O rituximabe em combinação com o metotrexato reduz significativamente a atividade da doença. Efeito clínico - pelo menos 20% de acordo com os critérios do Colégio Americano de Reumatologistas (AKR-20), comparado à monoterapia, o metotrexato é observado na maioria dos pacientes, independentemente do título do fator reumatóide, idade, sexo, área de superfície , raça, terapia anterior e atividade da doença. Melhoria clínica e estatisticamente significativa na terapia com Mabtera^® observado em relação a todos os critérios de ACR: o número de articulações inchadas e doloridas, índice de dor, Proteína C reativa, fator reumatóide, juntamente com uma melhoria na avaliação geral da eficácia do tratamento de acordo com o médico e o paciente, uma avaliação da intensidade da dor de acordo com o paciente, e um índice do grau de incapacidade.
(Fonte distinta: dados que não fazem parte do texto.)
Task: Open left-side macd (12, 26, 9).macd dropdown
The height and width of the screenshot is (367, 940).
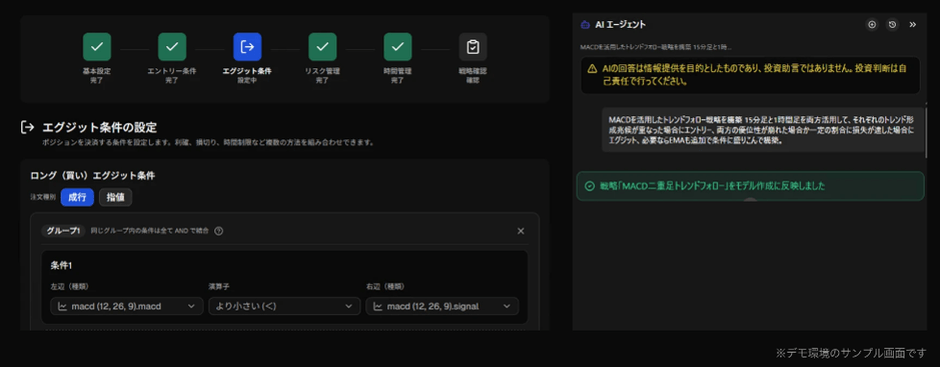Action: [127, 306]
O rituximabe reduz significativamente o índice de atividade da doença DAS28. Uma resposta boa e moderada aos critérios EULAR foi alcançada em um número significativamente maior de pacientes ao nomear Mabtera^® com metotrexato, comparado com metotrexato em monoterapia.
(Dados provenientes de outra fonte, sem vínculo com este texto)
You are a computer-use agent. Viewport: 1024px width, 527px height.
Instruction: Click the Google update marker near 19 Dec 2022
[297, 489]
Pacientes que receberam terapia com Mabter^®, observou uma melhora significativa no índice de incapacidade (de acordo com o questionário de avaliação de saúde HAQ-DI), uma diminuição na fraqueza (FACIT-F) e uma melhoria nos indicadores físicos e mentais do questionário SF-36.
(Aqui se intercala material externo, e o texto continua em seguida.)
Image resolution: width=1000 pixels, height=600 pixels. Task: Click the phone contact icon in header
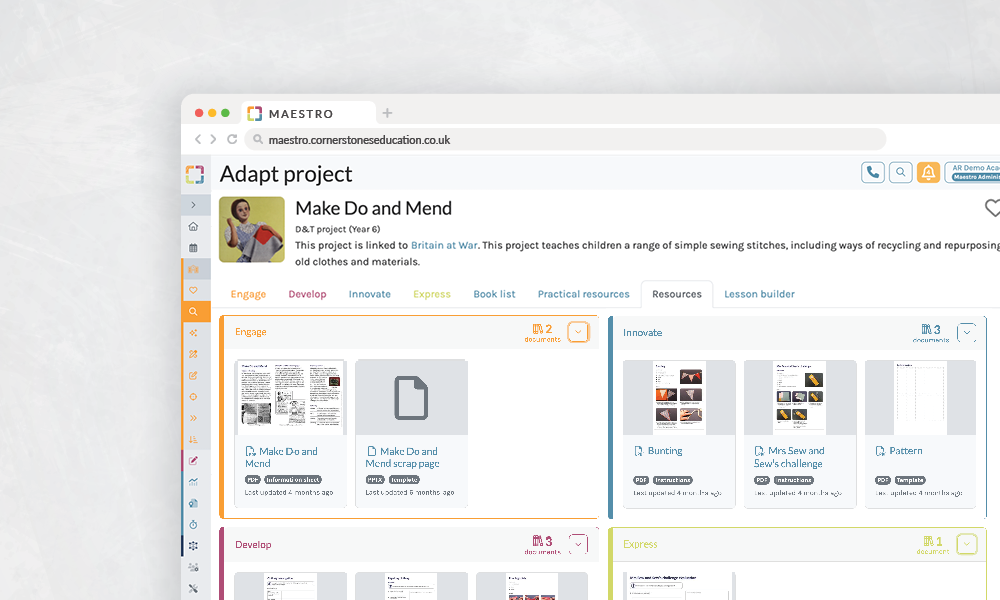click(873, 172)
Ao atribuir um rituximabe, é observada uma diminuição significativa na concentração do fator reumatóide (variação de - 45 a 64%). A concentração de imunoglobulinas, a quantidade de linfócitos, leucócitos permaneceu dentro dos valores normais, com exceção da diminuição transitória no número de leucócitos durante as primeiras quatro semanas desde o início da terapia. Como na monoterapia de Mabtera^®e em combinação com metotrexato, foi observada uma diminuição significativa nos marcadores de inflamação (proteína sérica amilóide tipo A, proteína S100 isótipos A8 e A9).

Frequência de resposta à terapia com Mabtera^® em pacientes tratados novamente é comparável ao do primeiro ano de terapia.

O rituximabe é um anticorpo monoclonal para camundongos / pessoas que se liga especificamente ao antígeno CD20 da membrana trans. Este antígeno está localizado em linfócitos pré-V e linfócitos V maduros, mas está ausente em células hemopoéticas do caule, células pró-B, células plasmáticas normais, células de outros tecidos e é expresso em mais de 95% dos casos com células B linfomas não-Hodgkin. Após a ligação aos anticorpos, o CD20 não internaliza e deixa de fluir da membrana celular para o espaço fora da célula. O CD20 não circula no plasma na forma de antígeno livre e, portanto, não compete pela ligação com anticorpos.

O rituximabe se liga ao antígeno CD20 nos linfócitos B e inicia reações imunológicas que mediam a lise das células B. Os possíveis mecanismos celulares de raposa incluem citotoxicidade complementar, citotoxicidade celular dependente de anticorpos e indução de apoptose. O rituximabe sensibiliza as linhas do linfoma das células B de uma pessoa para o efeito citotóxico de alguns medicamentos quimioterapêuticos in vitro.

O número de células B no sangue periférico após a primeira administração do medicamento diminui abaixo do normal e começa a se recuperar em pacientes com doenças malignas hematológicas após 6 meses, atingindo valores normais após 9 a 12 meses após a conclusão do tratamento. Em pacientes com artrite reumatóide, a duração da diminuição no número de células B varia, a maioria dos pacientes recebe terapia subsequente até que seu número seja totalmente restaurado.

Anticorpos anticiméricos foram detectados em 1,1% (4 em 356) dos pacientes examinados com linfoma não-Hodgkin e em 10% com artrite reumatóide.